力学極性ゲル
生成系AIの言語モデルGPT-3のように、生活を豊かにする新たな技術的ブレークスルーの芽が素材研究の分野から誕生した。今年4月に理化学研究所が発表した力学極性ゲルだ。今後ミクロの領域においても力の指向性を簡単に制御できるようになる。同・創発物性科学研究センターの石田康博チームリーダーは話す。
「力学極性ゲルには主に2つの性質があります。ひとつは水平方向の力に対し、左右で異なる弾性率を示すこと。ゲル全体を左右に振動させると、片方だけが大きく揺れます。もうひとつは、垂直方向から1か所に円柱を押し当てると、左右非対称のひずみが生じること。ゲル上にボールを自然落下させると、ボールは前者の振動が少ない方向へ必ず跳ね返ります。つまり、力学極性ゲルを使えば力がかかる方向を任意でガイドできるのです。しかも、どれだけ小さく切り刻んでも、この性質は損なわれません」
実はこれまで人類はギアや爪などのパーツの組み合わせや外形に頼ることでしか力の指向性を管理できなかった。力学極性ゲルは力に対して極性を示す世界初の素材であり、この制約から解放する。医療、スポーツ、エネルギーなど様々な業界が熱視線を向けている。

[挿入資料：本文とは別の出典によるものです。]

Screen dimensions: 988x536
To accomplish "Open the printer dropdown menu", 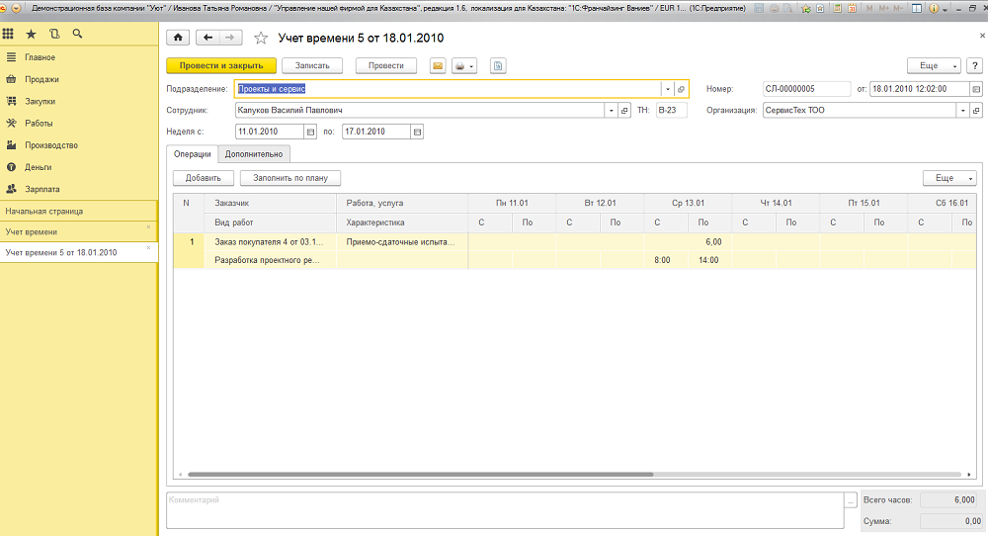I will tap(464, 65).
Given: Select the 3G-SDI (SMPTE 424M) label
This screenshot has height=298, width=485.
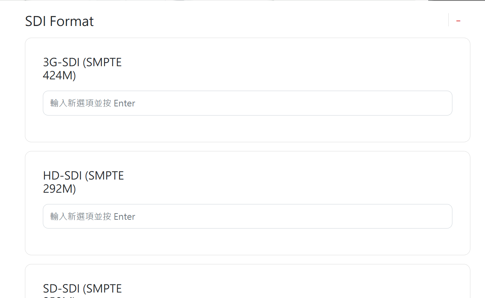Looking at the screenshot, I should point(82,69).
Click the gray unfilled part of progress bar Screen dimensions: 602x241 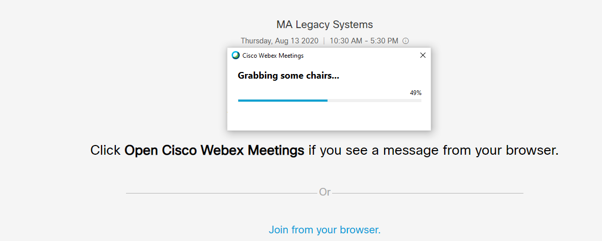click(x=374, y=101)
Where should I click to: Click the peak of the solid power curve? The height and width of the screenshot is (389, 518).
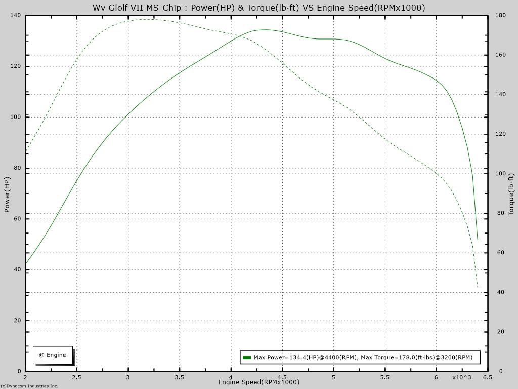266,30
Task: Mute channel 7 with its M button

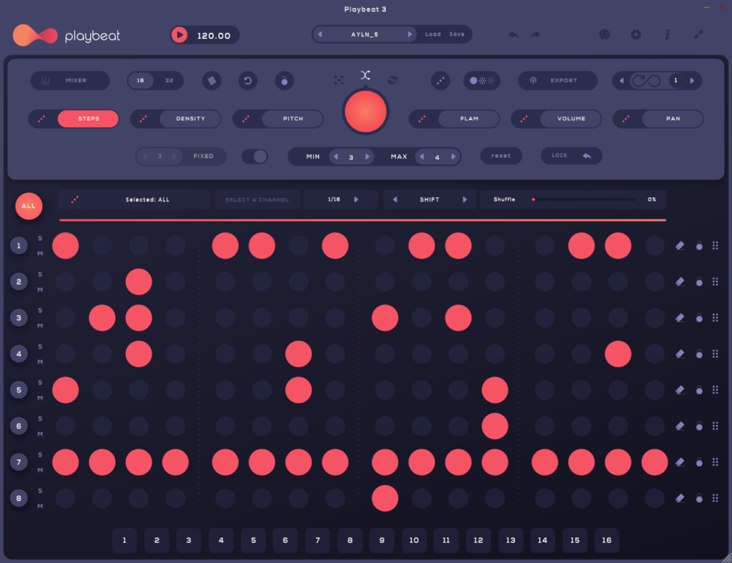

現在は基礎学理を煮詰める段階。実用化まで10年単位の時間を要するが、電車や街路の振動を使った発電機の開発、人工血管やフィルターなど、幅広い分野で進化の起爆剤になる。
化学反応によってゲル内部に酸化グラフェンのナノシートを斜めに配置。シートがたわむなどして左右の弾性率に67倍もの差が出る。
力学極性ゲルの非対称振動は、重力に逆らって物質を輸送する
弾性率が低い方向を下にして垂直に振動させる。力学極性ゲルは上に行く振動だけを拾うため、ゲル表面に垂らした水滴が上に転がる。